§ **Passage shown**
*** Block opens ***
One important thing Beinfest said: “What Dan would have been paid in our budget, we will re-spend that money.” The Marlins have already begun to do that by agreeing to sign John Buck to a three-year contract reportedly worth $18 million. Perhaps they can add a cost-efficient starter, too.  

Full-disclosure, I really, really like Dan. He’s one of my favorite players ever to deal with. A real stand-up guy. I saw the impact he had in that Marlins clubhouse (one franchise player Hanley Ramirez is hardly a leader in). And I saw the love he got from the Marlins’ fan base.

I know it hurts to see another lovable Marlin go. Heck, just a few weeks ago, Marlins fans were forced to watch one of their all-time faves, Cody Ross, light it up for the Giants and win it all after the Marlins literally gave him away in August.

You can blame the Marlins for that. And with Cameron Maybin and Andrew Miller now traded after neither performed up to par in the early part of their Major League careers, you can blame them for the Miguel Cabrera trade of 2007.

Want to blame somebody for what was announced in Orlando this afternoon?

“His name is DAN UGGLA.”

— Alden Gonzalez  

The offseason, from the defending champs’ POV

AP1011020698.jpgThe Giants beat the Rangers in five World Series games, but you can beat that shortly after the champagne dried in the visiting clubhouse at Rangers Ballpark in Arlington, both respective general managers went right to work on the 2011 season. 

Yeah, there is no offseason.
*** Block closes ***
§ **Given entries**
*** Block opens ***
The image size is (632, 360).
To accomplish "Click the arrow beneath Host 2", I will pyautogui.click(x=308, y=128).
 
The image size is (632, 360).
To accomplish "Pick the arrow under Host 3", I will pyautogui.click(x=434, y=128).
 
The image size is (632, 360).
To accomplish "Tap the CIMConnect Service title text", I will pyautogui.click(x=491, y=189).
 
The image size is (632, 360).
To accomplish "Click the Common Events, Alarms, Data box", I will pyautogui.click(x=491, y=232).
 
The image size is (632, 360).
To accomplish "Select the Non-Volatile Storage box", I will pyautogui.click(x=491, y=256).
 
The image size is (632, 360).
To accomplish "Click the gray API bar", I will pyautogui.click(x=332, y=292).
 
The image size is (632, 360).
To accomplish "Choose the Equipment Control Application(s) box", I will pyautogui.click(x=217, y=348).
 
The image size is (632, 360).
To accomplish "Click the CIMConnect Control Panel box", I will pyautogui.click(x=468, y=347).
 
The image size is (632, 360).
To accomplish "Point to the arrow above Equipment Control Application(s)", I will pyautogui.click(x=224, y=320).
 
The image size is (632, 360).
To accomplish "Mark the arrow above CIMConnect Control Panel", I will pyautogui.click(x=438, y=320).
*** Block closes ***
*** Block opens ***
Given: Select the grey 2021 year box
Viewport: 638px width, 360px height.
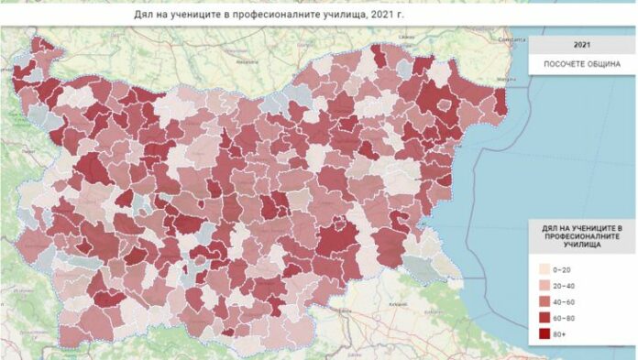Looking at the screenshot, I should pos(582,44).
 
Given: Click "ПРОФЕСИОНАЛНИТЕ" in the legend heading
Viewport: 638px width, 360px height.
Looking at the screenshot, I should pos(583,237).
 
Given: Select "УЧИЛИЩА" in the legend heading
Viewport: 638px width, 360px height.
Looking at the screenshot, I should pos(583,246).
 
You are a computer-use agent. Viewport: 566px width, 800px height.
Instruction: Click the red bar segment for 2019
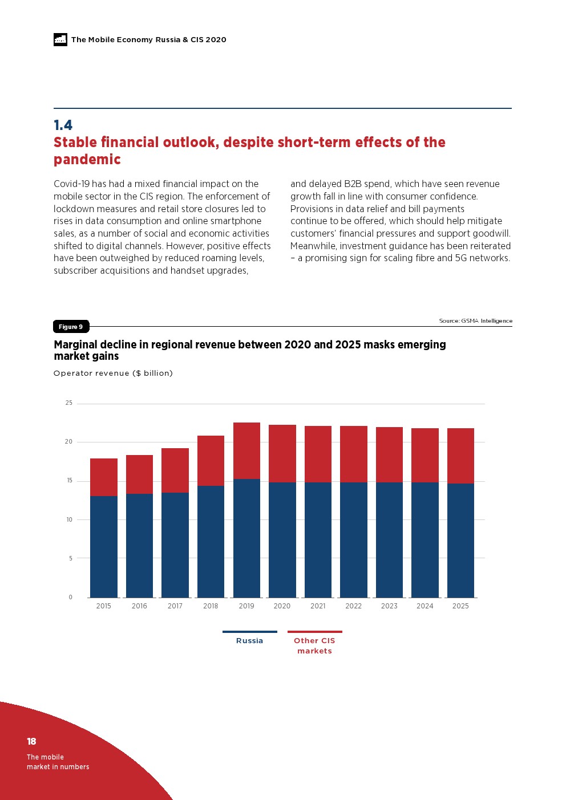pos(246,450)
*** Block closes ***
*** Block opens ***
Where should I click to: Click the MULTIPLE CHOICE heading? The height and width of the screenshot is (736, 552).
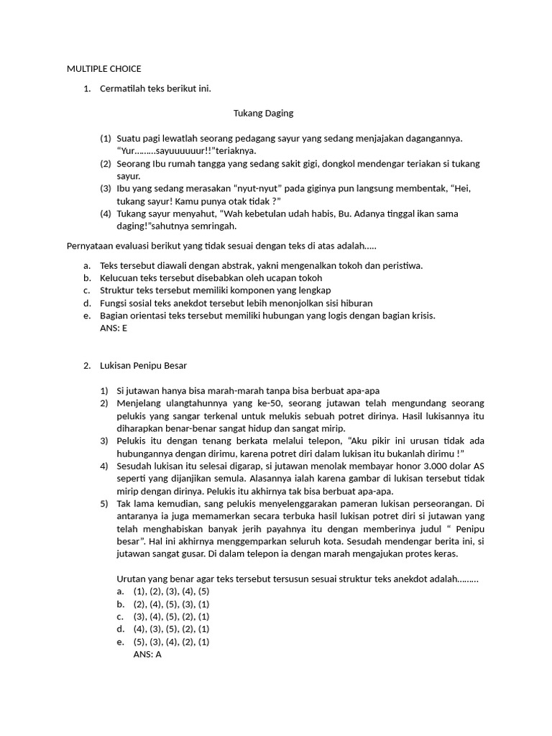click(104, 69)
*** Block closes ***
§ **Task brief**
In the Marlins passage above, what contract did the Marlins agree to give John Buck?

§ **Solved problem**
A three-year contract reportedly worth $18 million.